• _Text for analysis_:
And now see Boniface Le Blanc bustling, as he never did for the jolliest toper. See Drouet and Guillaume, dexterous Old-Dragoons, instantly down blocking the Bridge, with a 'furniture-wagon they find there,' with whatever wagons, tumbrils, barrels, barrows their hands can lay hold of;—till no carriage can pass. Then swiftly, the Bridge once blocked, see them take station hard by, under Varennes Archway; joined by Le Blanc, Le Blanc's Brother, and one or two alert Patriots he has roused. Some half-dozen in all, with National muskets, they stand close, waiting under the Archway, till that same Korff Berline rumble up.

• _Supplied information_:
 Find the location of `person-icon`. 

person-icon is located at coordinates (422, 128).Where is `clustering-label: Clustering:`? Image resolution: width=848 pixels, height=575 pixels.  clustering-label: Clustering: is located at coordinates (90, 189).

• _Tasks to carry out_:
a. Copy from the passage about Varennes the part that opens with the words containing "And now see" and closes with "Berline rumble up.".
b. Answer these questions from the passage about Varennes, one per line:
(i) What wagon do Drouet and Guillaume find at the Bridge?
(ii) Where do they take station once the Bridge is blocked?
(iii) How many are there in all, and what do they carry?
c. For each statement, decide whether the passage about Varennes supports it. Answer yes or no and quote the words that settle it.
(i) Drouet and Guillaume are described as Old-Dragoons.
(ii) Le Blanc's Brother is among those waiting under the Archway.
(iii) The men block the Bridge only after the Korff Berline has arrived.

• _Answers given_:
a.
And now see Boniface Le Blanc bustling, as he never did for the jolliest toper. See Drouet and Guillaume, dexterous Old-Dragoons, instantly down blocking the Bridge, with a 'furniture-wagon they find there,' with whatever wagons, tumbrils, barrels, barrows their hands can lay hold of;—till no carriage can pass. Then swiftly, the Bridge once blocked, see them take station hard by, under Varennes Archway; joined by Le Blanc, Le Blanc's Brother, and one or two alert Patriots he has roused. Some half-dozen in all, with National muskets, they stand close, waiting under the Archway, till that same Korff Berline rumble up.

b.
(i) A furniture-wagon.
(ii) Under Varennes Archway, hard by the Bridge.
(iii) Some half-dozen, carrying National muskets.

c.
(i) Yes: "See Drouet and Guillaume, dexterous Old-Dragoons".
(ii) Yes: "joined by Le Blanc, Le Blanc's Brother, and one or two alert Patriots he has roused".
(iii) No: "they stand close, waiting under the Archway, till that same Korff Berline rumble up."